■ TASK TO COMPLETE ■
Everything from the line with "365x390 pixels." to the end of the data is to be retyped exactly, and nothing else.

■ GIVEN RECORDS ■
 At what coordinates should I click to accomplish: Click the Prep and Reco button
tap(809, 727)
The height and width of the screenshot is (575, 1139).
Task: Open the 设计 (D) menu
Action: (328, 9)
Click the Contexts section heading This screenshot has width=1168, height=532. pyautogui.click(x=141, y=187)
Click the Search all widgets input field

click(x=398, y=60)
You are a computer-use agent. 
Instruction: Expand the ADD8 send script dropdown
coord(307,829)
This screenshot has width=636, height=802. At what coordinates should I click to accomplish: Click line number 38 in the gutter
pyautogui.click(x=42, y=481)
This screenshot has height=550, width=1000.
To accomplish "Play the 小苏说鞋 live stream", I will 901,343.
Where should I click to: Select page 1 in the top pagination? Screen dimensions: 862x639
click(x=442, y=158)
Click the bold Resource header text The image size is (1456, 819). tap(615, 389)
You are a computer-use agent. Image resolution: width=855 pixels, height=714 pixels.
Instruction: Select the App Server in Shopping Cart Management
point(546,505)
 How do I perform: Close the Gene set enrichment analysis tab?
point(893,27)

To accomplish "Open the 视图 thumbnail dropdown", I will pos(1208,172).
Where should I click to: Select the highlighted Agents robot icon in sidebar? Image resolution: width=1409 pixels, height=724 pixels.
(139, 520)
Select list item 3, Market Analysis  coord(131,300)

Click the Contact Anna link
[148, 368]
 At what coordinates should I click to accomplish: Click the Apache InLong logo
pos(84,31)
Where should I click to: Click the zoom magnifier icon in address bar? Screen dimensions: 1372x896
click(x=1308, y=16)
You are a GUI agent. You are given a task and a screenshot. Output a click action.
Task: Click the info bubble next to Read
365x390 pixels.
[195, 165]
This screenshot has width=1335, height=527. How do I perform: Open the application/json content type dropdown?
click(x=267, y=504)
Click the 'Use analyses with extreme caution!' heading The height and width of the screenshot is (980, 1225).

■ RESULT FOR THIS EXERCISE ■
365x390 pixels.
[195, 165]
This screenshot has width=1335, height=527. How do I perform: Open the application/json content type dropdown?
click(x=267, y=504)
Click the 'Use analyses with extreme caution!' heading The height and width of the screenshot is (980, 1225).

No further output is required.